Rows from a dataset
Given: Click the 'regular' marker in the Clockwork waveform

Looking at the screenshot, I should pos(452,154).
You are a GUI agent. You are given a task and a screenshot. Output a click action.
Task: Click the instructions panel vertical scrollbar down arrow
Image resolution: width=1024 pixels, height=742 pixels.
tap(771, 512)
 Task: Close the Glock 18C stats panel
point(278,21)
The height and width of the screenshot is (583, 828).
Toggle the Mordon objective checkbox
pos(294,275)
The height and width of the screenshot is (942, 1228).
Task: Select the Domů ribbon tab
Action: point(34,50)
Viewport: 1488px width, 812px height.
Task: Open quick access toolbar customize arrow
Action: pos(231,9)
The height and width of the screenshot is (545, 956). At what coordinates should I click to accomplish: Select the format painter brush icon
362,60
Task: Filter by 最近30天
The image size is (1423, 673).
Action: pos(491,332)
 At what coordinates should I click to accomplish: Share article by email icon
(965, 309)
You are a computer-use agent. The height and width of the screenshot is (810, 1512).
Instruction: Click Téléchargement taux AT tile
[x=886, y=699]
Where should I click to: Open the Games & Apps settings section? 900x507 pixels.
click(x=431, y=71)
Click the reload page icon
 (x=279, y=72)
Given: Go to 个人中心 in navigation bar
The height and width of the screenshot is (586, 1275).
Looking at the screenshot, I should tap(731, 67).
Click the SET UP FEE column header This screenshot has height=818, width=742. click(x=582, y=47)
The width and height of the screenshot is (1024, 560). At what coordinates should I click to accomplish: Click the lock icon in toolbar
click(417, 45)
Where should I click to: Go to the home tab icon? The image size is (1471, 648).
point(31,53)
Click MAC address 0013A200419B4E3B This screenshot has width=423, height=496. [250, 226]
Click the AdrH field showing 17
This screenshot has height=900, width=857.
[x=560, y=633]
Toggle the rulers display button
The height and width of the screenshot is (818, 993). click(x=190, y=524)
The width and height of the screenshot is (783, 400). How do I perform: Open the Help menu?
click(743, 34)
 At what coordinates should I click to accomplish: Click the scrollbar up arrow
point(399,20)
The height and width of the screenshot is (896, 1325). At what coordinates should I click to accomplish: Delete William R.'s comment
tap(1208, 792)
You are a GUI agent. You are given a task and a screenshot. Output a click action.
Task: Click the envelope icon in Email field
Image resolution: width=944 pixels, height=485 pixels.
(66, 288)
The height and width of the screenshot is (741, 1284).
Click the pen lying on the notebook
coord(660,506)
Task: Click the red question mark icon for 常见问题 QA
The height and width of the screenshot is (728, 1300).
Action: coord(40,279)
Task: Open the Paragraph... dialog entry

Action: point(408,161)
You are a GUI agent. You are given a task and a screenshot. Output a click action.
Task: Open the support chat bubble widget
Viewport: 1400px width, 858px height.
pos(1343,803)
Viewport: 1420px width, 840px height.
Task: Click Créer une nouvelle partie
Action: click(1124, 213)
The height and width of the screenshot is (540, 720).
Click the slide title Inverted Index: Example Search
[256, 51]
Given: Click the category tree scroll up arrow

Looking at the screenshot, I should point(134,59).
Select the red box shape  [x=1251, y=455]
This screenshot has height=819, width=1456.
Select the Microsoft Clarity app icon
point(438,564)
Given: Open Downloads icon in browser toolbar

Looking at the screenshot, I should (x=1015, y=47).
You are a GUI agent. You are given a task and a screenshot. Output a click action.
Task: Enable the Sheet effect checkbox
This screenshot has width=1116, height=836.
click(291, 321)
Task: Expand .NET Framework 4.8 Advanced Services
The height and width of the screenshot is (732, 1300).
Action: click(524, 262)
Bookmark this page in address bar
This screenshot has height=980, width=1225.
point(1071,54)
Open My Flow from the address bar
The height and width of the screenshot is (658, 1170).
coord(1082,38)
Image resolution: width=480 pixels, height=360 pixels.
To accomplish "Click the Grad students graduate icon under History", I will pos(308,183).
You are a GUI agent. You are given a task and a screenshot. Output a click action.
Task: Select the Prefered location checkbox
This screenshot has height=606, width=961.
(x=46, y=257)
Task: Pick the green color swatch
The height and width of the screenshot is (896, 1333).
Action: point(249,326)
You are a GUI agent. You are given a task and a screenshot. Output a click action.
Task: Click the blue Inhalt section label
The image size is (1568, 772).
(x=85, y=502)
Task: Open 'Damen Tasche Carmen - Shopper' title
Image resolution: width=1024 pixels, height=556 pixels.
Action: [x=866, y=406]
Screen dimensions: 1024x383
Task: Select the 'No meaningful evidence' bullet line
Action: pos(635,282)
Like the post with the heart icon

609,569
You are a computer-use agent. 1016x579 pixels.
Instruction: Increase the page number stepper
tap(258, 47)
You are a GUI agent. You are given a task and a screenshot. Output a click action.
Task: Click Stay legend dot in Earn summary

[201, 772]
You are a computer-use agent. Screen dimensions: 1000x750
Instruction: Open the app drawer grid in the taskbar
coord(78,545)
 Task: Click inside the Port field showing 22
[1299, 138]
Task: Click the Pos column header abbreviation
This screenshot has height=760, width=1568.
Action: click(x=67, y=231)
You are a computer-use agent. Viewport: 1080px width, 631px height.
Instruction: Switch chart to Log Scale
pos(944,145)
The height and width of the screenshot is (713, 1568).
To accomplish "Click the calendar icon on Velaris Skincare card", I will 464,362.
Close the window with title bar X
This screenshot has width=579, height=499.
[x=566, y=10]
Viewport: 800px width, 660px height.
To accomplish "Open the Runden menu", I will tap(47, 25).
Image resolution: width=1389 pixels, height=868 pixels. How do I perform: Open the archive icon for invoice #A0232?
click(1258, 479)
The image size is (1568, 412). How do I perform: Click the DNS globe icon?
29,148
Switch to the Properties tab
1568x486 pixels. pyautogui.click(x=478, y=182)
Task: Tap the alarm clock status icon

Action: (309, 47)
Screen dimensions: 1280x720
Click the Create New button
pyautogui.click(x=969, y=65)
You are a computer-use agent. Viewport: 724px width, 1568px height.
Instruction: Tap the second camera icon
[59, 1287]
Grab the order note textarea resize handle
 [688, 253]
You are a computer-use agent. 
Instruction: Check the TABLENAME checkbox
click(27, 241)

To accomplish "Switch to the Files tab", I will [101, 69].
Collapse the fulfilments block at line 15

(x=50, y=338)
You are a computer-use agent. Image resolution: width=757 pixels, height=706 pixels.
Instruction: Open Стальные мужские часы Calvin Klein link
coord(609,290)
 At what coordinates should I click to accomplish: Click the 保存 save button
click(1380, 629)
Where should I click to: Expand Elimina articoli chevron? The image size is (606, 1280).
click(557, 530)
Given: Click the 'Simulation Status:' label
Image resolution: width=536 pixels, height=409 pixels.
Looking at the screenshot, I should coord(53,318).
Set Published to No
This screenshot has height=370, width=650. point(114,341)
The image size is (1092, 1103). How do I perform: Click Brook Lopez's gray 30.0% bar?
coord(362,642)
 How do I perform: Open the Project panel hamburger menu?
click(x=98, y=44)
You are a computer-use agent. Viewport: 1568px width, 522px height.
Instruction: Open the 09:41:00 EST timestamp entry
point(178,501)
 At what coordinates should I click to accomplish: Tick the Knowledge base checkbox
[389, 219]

■ EXERCISE PROMPT:
Copy out the lines of the data above, from the line containing "Where should I click to: Go" through the line containing "tap(1208, 792)", with both of those lines included.

■ OUTPUT OF THE TASK:
Where should I click to: Go to the home tab icon? The image size is (1471, 648).
point(31,53)
Click MAC address 0013A200419B4E3B This screenshot has width=423, height=496. [250, 226]
Click the AdrH field showing 17
This screenshot has height=900, width=857.
[x=560, y=633]
Toggle the rulers display button
The height and width of the screenshot is (818, 993). click(x=190, y=524)
The width and height of the screenshot is (783, 400). How do I perform: Open the Help menu?
click(743, 34)
 At what coordinates should I click to accomplish: Click the scrollbar up arrow
point(399,20)
The height and width of the screenshot is (896, 1325). At what coordinates should I click to accomplish: Delete William R.'s comment
tap(1208, 792)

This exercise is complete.